Project Summary
Evidence has demonstrated that 20-hydroxyeicosatetraenoic acid (20-HETE) is a key microvascular
constrictive regulator and is formed by the omega-oxidation of arachidonic acid (AA) by the cytochrome P450 4
(CYP4) family. We and others have pre-clinically demonstrated that inhibition of 20-HETE formation is
neuroprotective in both stroke and the cardiac arrest (CA) rat models of pediatric and adult brain injury. Also, in
the clinical setting, we have shown that 20-HETE levels in the cerebrospinal fluid of subarachnoid hemorrhage
(SAH) patients are associated with a >3-fold increase in mortality and a >2-fold increase in poor outcomes
post-insult.
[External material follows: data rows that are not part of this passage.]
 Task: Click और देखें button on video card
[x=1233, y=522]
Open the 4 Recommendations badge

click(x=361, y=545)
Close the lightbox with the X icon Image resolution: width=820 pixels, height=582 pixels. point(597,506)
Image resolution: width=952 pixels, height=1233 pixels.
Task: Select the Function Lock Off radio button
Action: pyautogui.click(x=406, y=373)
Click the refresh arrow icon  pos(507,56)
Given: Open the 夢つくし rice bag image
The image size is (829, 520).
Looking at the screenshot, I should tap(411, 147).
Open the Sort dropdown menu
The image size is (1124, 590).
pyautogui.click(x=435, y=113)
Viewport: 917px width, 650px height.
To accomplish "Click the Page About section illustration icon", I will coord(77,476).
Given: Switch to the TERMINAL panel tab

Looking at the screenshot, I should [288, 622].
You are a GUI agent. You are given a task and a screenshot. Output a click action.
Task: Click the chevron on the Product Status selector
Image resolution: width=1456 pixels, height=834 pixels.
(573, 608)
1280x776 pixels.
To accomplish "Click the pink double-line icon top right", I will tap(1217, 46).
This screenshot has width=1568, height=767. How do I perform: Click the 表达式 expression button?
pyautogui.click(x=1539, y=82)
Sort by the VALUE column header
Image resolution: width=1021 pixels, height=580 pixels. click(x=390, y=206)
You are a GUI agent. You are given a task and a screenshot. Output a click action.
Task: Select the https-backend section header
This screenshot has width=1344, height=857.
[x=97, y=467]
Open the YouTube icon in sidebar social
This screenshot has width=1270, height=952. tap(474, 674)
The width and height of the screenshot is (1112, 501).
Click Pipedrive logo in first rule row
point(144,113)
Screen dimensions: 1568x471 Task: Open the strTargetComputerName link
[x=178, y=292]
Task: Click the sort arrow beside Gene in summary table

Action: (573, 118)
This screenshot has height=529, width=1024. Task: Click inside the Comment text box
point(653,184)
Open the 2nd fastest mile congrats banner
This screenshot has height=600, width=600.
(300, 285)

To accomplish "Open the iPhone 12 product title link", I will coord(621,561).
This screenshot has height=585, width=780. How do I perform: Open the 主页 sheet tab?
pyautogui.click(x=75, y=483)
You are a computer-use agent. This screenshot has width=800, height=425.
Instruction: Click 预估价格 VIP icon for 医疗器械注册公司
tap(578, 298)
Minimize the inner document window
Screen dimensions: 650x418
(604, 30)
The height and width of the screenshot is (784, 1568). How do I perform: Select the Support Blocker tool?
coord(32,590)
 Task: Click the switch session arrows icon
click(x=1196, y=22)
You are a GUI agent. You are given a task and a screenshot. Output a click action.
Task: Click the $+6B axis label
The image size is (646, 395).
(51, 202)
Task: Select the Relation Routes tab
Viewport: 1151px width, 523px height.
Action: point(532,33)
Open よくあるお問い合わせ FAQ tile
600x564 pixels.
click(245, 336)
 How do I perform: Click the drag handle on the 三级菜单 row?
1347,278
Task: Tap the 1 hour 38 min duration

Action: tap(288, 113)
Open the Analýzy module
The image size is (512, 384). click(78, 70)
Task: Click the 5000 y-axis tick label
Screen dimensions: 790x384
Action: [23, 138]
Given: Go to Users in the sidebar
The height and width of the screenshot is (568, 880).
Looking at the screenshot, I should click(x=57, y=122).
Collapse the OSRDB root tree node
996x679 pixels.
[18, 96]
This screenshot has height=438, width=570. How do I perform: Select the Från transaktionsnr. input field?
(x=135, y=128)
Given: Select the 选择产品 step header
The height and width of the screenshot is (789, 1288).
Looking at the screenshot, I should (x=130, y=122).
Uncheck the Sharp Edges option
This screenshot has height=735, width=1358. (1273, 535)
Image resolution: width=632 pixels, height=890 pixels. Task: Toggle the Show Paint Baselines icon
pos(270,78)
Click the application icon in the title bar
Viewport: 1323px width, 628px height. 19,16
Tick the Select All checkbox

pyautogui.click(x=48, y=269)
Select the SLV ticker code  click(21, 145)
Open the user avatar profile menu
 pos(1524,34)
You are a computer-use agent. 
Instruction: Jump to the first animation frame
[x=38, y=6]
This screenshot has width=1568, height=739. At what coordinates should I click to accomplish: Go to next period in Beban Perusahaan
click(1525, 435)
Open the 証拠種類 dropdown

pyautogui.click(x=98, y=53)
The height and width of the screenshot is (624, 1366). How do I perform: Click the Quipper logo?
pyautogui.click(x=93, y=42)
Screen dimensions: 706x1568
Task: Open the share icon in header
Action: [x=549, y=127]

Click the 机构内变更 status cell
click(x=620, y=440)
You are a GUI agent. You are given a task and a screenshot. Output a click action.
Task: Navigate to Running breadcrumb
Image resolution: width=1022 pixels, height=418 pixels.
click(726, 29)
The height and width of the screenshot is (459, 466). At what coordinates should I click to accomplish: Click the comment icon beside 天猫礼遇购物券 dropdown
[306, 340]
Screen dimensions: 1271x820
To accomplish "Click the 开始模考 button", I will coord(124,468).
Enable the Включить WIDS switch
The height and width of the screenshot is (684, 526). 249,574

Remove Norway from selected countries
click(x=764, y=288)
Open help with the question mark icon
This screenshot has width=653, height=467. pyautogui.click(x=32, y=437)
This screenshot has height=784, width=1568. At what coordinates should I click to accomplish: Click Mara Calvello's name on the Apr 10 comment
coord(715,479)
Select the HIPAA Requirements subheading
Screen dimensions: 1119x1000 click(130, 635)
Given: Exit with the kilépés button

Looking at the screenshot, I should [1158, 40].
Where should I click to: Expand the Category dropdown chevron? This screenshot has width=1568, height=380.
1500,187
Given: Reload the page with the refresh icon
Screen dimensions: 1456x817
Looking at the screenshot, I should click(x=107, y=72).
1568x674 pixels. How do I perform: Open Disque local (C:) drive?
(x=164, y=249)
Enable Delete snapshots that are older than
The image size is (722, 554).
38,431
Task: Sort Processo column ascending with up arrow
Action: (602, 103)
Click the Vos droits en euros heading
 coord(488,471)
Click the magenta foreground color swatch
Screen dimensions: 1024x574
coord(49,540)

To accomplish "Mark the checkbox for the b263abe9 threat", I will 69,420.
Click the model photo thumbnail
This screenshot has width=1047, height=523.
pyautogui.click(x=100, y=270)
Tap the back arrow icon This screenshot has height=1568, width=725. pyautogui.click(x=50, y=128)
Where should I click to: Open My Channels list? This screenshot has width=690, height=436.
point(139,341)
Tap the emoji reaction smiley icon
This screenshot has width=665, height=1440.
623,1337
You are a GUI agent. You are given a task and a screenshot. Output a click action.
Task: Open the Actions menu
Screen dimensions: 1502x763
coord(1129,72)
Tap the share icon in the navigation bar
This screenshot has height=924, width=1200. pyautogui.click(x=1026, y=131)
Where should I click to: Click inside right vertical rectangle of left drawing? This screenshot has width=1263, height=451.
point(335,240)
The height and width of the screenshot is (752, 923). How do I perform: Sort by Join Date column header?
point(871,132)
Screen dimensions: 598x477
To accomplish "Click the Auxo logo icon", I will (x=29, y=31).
All available preclinical and clinical evidence suggest that acute interventions that aim to inhibit 20-
HETE formation hold great promise in the treatment of post-injury brain hypoperfusion after neurovascular
brain injury. Despite the promise a 20-HETE formation (CYP4) inhibitor holds as a neurpotectant, there is no
such inhibitor available for clinical use. A small number of the 20-HETE formation (CYP4) inhibitors have been
reported in the literature. Unfortunately however, all compounds disclosed have shortcomings that impede their
successful advancement to the clinic. Through rational drug design and computational methods we have
identified a lead series, exemplified by the UPMP00010 scaffold. Compounds from this series have excellent
potency and physicochemical properties appropriate for CNS-acting agents. Compounds from this series also
have good solubility, high blood brain barrier (BBB) permeability potential and importantly, high metabolic
stability when compared to leading literature inhibitors. In the proposed work, we aim to optimize further the
UPMP00010 scaffold, and our advanced lead UPMP00022, to identify preclinical lead compounds to be tested
in vivo for neuroprotection in the pediatric (PND17) asphyxial CA rat model of brain injury. We propose a multi-
dimensional optimization approach to identify preclinical CYP4 inhibitors that may have clinical potential. In the
R21 phase of the proposed work, we will harness rational drug design, computational and medicinal chemistry,
cheminformatics, in vitro assays and a decision making algorithm/workflow to identify preclinical leads that
have suitable characteristics (potency, selectivity, physicochemical properties) for testing in vivo. In the R21
phase we will evaluate our two best preclinical leads in vivo for pharmacokinetics and target engagement in
order to select the best preclinical lead for a rigorous efficacy study that will be conducted during the R33
phase of the proposed work. In the R33 phase, we will rigorously evaluate cerebral blood flow (CBF), neuronal
degeneration and neurological outcomes for assessing efficacy.